『 事業に借金は必要か? 』 -2013年11月20日号

私達が再生のお手伝いをする企業は借金が多い。年商の半分は当たり前年商同等や年商の2倍以上という企業も存在する。ここまでに至る経緯は企業によってまちまちではあるが、大半は過去の投資が回収できずに焦げ付いてしまったものだ。

ここで言う投資と言うのは機械設備などの自社の生産性を高める目的のものや飲食店などの建設投資から在庫や売掛金など流動的投資部分を含めていっている。回収できなければ全て貸借対照表に載ってくる仕組になっている。

また中小企業特有の自己資本の少なさから投資を行う際に、大半の資金を借入に頼ってしまっているのも、破綻へ突き進む道の一つとなっている。では借金はしない方が良いのだろうか?

私は事業を行うのであれば借金はしてくださいと申し上げている。

無借金経営が一番安定している経営方法だと申し上げている方がいたが、果たしてそうだろうか?

確かに金利を支払わない部分で経常利益が上昇するというメリットと月額返済が無いという資金繰りメリットの双方がある。また赤福さんは以前無借金経営を貫いてきたため、不祥事が発覚しても金融支援を受け見事立ち直ったという事もある。これは社会的価値と財務内容の良さが起因した所が大きい。

しかしながら中小企業は先ほど申したように自己資本比率が低いのが現状である。率が少なければ当然、自己資本額も少なくなる中での無借金経営では調達余力の限界も見えている。

企業はゴーイングコンサーンとよく言われている。継続しなければならないのだ。継続していく企業になるには市場の要求を絶えず満たし続けなければならない。市場の要求に合わせて絶えず自社を変化させ、変化し続けなければならない。その為に、新たな投資は必然といるように、なってくる。

投資をするには資金が必要だ。その資金を全額自己資本で賄えるだけの体力を中小企業はもっていない所が圧倒的に多い。ここで他人資本である借入金をどの程度使うのかと検討する事になる。全額自己資本で賄えるまで待っていたら市場の変化についていけず機会を失う事になる場合もある。

私自身、借金は仕入と同様と考えている。金利が付く付かないの差はあるが、調達したものをどの様に活用して資金を増やしていくかという意味では根幹は変わらない。金利以上のリターンを求めていけばよいのだ。
例えば1000万を年利3%で調達したのであれば、1年後1100万・1500万と、キャッシュインを増やして行けば良い。

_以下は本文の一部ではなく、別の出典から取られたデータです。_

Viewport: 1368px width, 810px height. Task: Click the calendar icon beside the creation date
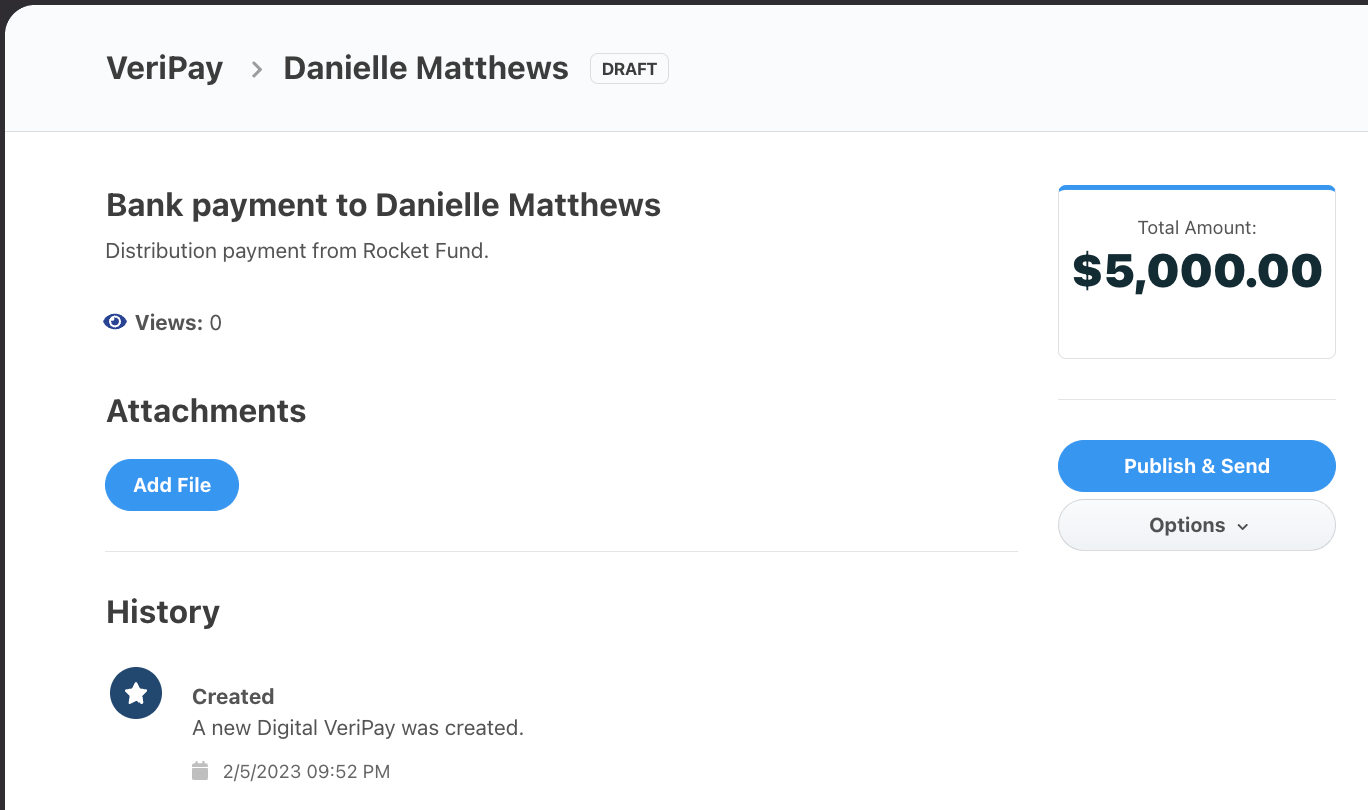199,770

キャッシュの増える仕組みを考えるのが経営者の仕事であり、経営の醍醐味ではないだろうか? 資金繰りが続かなければゴーイングコンサーンなどあり得ない。無借金経営を目標とする事で、必要以上に他人資本の圧縮にかかり、今産み出しているキャッシュで新たな事業展開の投資をする資金を圧縮すれば、超短期的には利益が出て、財務内容が良くはなるだろう。しかし長期的展望でみた場合、無借金になった時には市場が変わり、顧客が変わり、競合との差が出来て自社が取り残された状態になっていたのでは、何の為に経営を行ってきたのが本末転倒になってしまう。

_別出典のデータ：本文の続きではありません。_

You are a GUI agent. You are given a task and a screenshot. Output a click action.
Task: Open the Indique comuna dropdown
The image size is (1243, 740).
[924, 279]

誤解の無いように言っておくが、私は決して無借金経営を否定している訳では無い。無借金経営で企業としての役割を果たしている所も数多くあるのも事実。しかしながら無借金経営という言葉だけに踊らされて、自分に縛りを掛け、借入金等の他人資本を有効活用するという選択肢を排除する事は企業の衰退を招く行為になるという事を理解して欲しい。

借入金は経営者の考え方一つで善にも悪にもなるのです。